Understandably many family's find it difficult to all eat together due to work/after school commitments etc while others find the idea of prizing their children away from the TV an overwhelming task, below is a list of helpful tips to get your family enjoying time together at the table.

 

If you don't have space for a dining table you could consider a folding option in your living room/hallway with folding chairs, or adding a breakfast bar to tight spaces with stools.

Eating outside together is also a great option for people in tight homes, you could nab a picnic bench at the park, or just throw down a blanket in your garden. If all else fails and you find yourself sat at the sofa, at least invest in some dinner trays and turn off the TV. 

Stay strong research shows that 21% of teenagers wish they had spent more family meal times together*

 

 

 

The best way to get kids away from games consoles and tv programs is to get them involved in the whole process.

 

Ask children to help with food preparation. It allows you to spend quality time with one another before the meal has begun, and research shows that children who help to prepare food are more likely to enjoy eating it.

Children as young as 2 can help with simple tasks like stirring sauces, ripping up herbs and washing salad leaves.

Older children aged 5-10 can do jobs like peeling vegetables, measuring liquids, cutting herbs and vegetables and grating cheese etc.
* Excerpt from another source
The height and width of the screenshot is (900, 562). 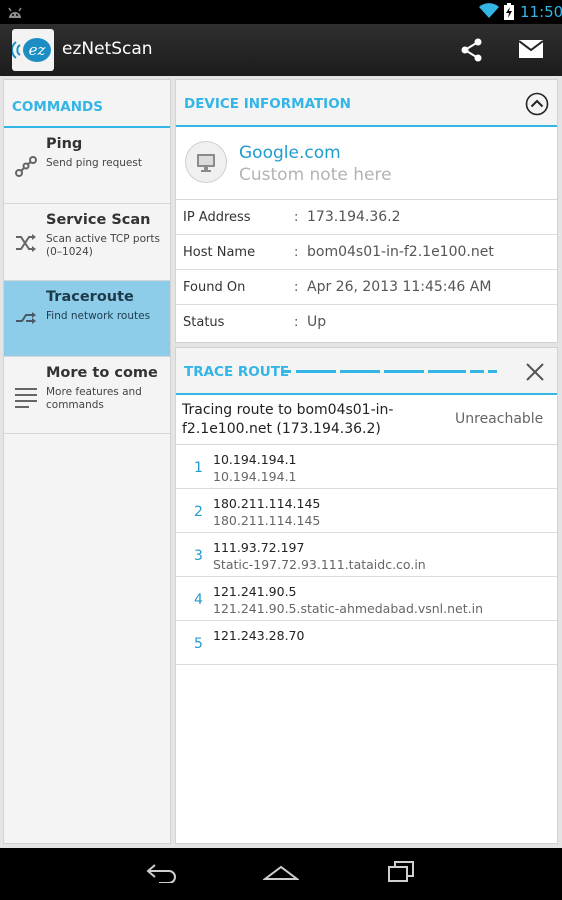 I want to click on menu-lines-icon, so click(x=26, y=398).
Teenagers are old enough to do tasks independently such as weighing and measuring, cutting vegetables, and making sauces.

 

Make children aware their contributions are valuable by thanking them and praising their efforts, they will feel encouraged and proud of the results which in turns makes them more likely to try what has been cooked.

 

Children of all ages can also take responsibility to set the dinner table, they can count how many knives, forks and spoons are needed. Carry plates (1 at a time for younger children) and bring over condiments. 

I always half fill a light plastic jug with water and ice then ask the children to pour everyone a glass.
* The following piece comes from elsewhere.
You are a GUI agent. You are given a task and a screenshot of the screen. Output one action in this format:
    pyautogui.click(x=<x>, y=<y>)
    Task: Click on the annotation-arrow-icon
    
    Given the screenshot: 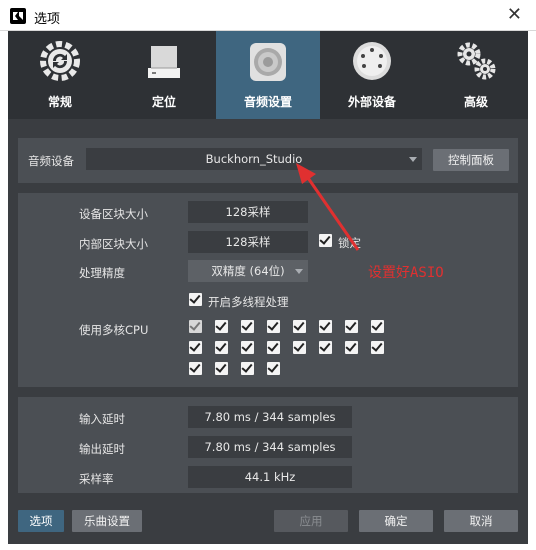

Remember to thank the children from their help, these tasks are responsibilities for children to feel proud of, making them look forward to family meal times.

 

 

Meal times are a great opportunity to talk as a family. You could offer information about your own day first, rather than firing questions at the children, this may encourage them to offer similar information back.
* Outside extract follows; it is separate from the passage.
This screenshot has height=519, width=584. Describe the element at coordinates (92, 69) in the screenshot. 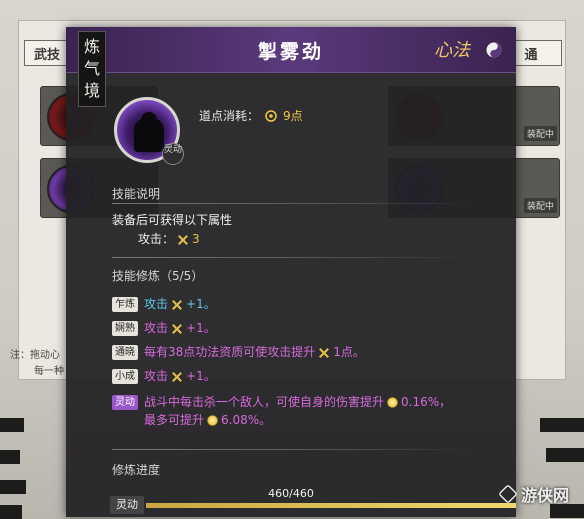

I see `realm-badge: 炼 气 境` at that location.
If everyone is quiet why not try phrasing questions in new ways, instead of asking 'how was your day?' try asking 'who did the funniest thing in school today', or 'what was the kindest thing you did today'? Give examples from your own day that might entertain and surprise your children to get them started.

Some family's enjoy listening to music whilst eating which can also encourage conversation at the table. If you're eating pasta why not try some Italian music, or mariachi on Mexican night?

 

Try to remind children of good table manners throughout the meal, dont be too strict, just make sure to set a great example yourself and encourage them to follow suit. 

 

Inevitably someone will finish first and probably start asking to get down. Try to wait for everyone to finish their main before allowing anyone to start on dessert. You could fill this time with a game of charades, or by asking whoever has finished to offer more water, or put sauces away etc.

 

Although it might take a little while before everyone gets used to eating at the table try to persevere. That way having pizza and a movie is a special treat rather than the norm, and as few as 3 meals at the table a week can have a positive impact on children.

If this is hard in the early days try switching which meal you have at the table, it could be lunch at the weekend, or a breakfast in the mornings.

Sitting together to picnic/barbecue or in a restaurant all counts as well so get inventive!

When my children were younger (aged 3-5) and my husband worked evening I would throw the picnic blanket out in the lounge on raining days and get them to find their favourite cushion to sit on for an indoor adventure.

In winter I sometimes pitch our tent in the garden and we wrap up warm to drink soup and hot chocolates together on chilly evenings.